■ **Texto de origem**

━━━━━━━━━━

8:52O Millôr sempre foi muitos

por Mario Prata*

A foto é de 99 na Bienal do Livro do Rio de Janeiro. Me lembro bem porque foi a última vez que fui, pois eles não pagavam cachê para escritores. Nem avião. Acho que não pagam até hoje. A Bienal de Brasília, que começa daqui a uns dias, tá pagando. E um dinheirinho bem honesto. Mas não era nada disso que eu queria falar. Quis recordar a data e lembrei disso.

O que interessa é o seguinte. Naquele tempo eu estava na editora Objetiva, dos meus queridos Bob e Isa, e recebi dias antes o crachá com o meu nome. Por um mal-entendido qualquer, quando cheguei ao hotel tinha outro crachá, também com o meu nome, mandado pelos organizadores da Bienal.

Mas não era nada disso que eu queria falar. O que interessa é o seguinte: eu fui com os dois crachás, idênticos. Tinha lá um lugar reservado aos escritores, para onde fui levado assim que cheguei. O uísque era de graça. Naquele momento, o outro único palestrante presente era o Carlos Alberto Parreira (aquele mesmo, capitão do Exército e técnico de seleção), que também iria palestrar sobre não sei bem o quê.

Aí apareceu a minha parceira de mesa, a Cora Rónai, procurando alguém da organização, porque o Millôr tava lá fora, sem crachá, e, sem crachá numa bienal, por mais millôres que você seja, tem uns lugares aos quais você não tem acesso. Por exemplo, o bar onde estávamos eu, o Parreira e a Cora. Dei um dos meus crachás, ela desceu e logo sobe o Millôr com o meu nome no peito.

━━━━━━━━━━

■ **Requisitos**
(A) Transcreva da crônica sobre o crachá do Millôr o trecho que começa em "O que interessa é o seguinte." e termina depois de "sei bem o quê.".
(B) Escreva a continuação da crônica sobre o crachá emprestado ao Millôr, partindo da última frase apresentada.

■ **Bloco de dados**
━━━━━━━━━━

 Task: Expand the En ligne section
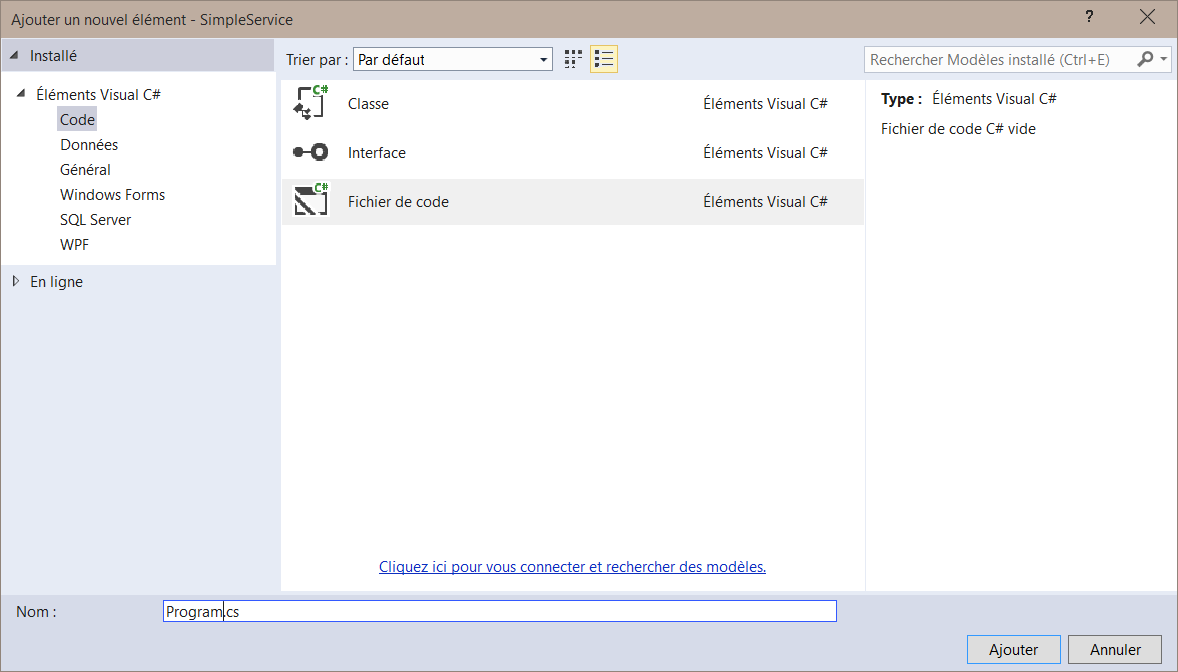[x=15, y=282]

━━━━━━━━━━

■ **Respostas por tarefa**
(A)
O que interessa é o seguinte. Naquele tempo eu estava na editora Objetiva, dos meus queridos Bob e Isa, e recebi dias antes o crachá com o meu nome. Por um mal-entendido qualquer, quando cheguei ao hotel tinha outro crachá, também com o meu nome, mandado pelos organizadores da Bienal.

Mas não era nada disso que eu queria falar. O que interessa é o seguinte: eu fui com os dois crachás, idênticos. Tinha lá um lugar reservado aos escritores, para onde fui levado assim que cheguei. O uísque era de graça. Naquele momento, o outro único palestrante presente era o Carlos Alberto Parreira (aquele mesmo, capitão do Exército e técnico de seleção), que também iria palestrar sobre não sei bem o quê.

(B)
Talvez tenha sido um dos momentos de emoção mais forte da minha vida. Uma emoção profissional, meu! O cara era o pai para a minha geração! O mestre! O Millôr era quase 30 anos mais velho do que eu. Cresci lendo o “Pif-Paf”, no “Cruzeiro”. (Só um parêntese: o meu filho Antonio disse que a morte do Millor -tem gente por aí acreditando que ele morreu- pra ele era como perder um avô. Sim, eu era filho do Millôr, portanto.)

Quando começou “O Pasquim”, ele tinha 40 e cacetada, e eu, 23. Ousei mandar um texto para ele. E ele decidiu publicar. E dizia isso por aí, como se falasse de um filho dele. Por coincidência, enquanto falávamos mal de alguém, toca o telefone e era o “neto” dele, Antonio, igualmente escritor.

Sem falar nada para o Antonio, coloquei o Millôr na orelha dele. Falaram uns quinze minutos. Nunca se encontraram: só de orelhas. Mas foi uma bênção. E o cara ali, ao meu lado, com um crachá escrito Mario Prata.

Mas não era bem isso que eu queria falar. Quando foi montada a mesa para a palestra, éramos eu, a Cora e o Dapieve. E o Millôr sentou na primeira fila, exatamente na minha frente, na minha cara. E eu comecei a gaguejar com o cara ali esperando minhas “inteligências”.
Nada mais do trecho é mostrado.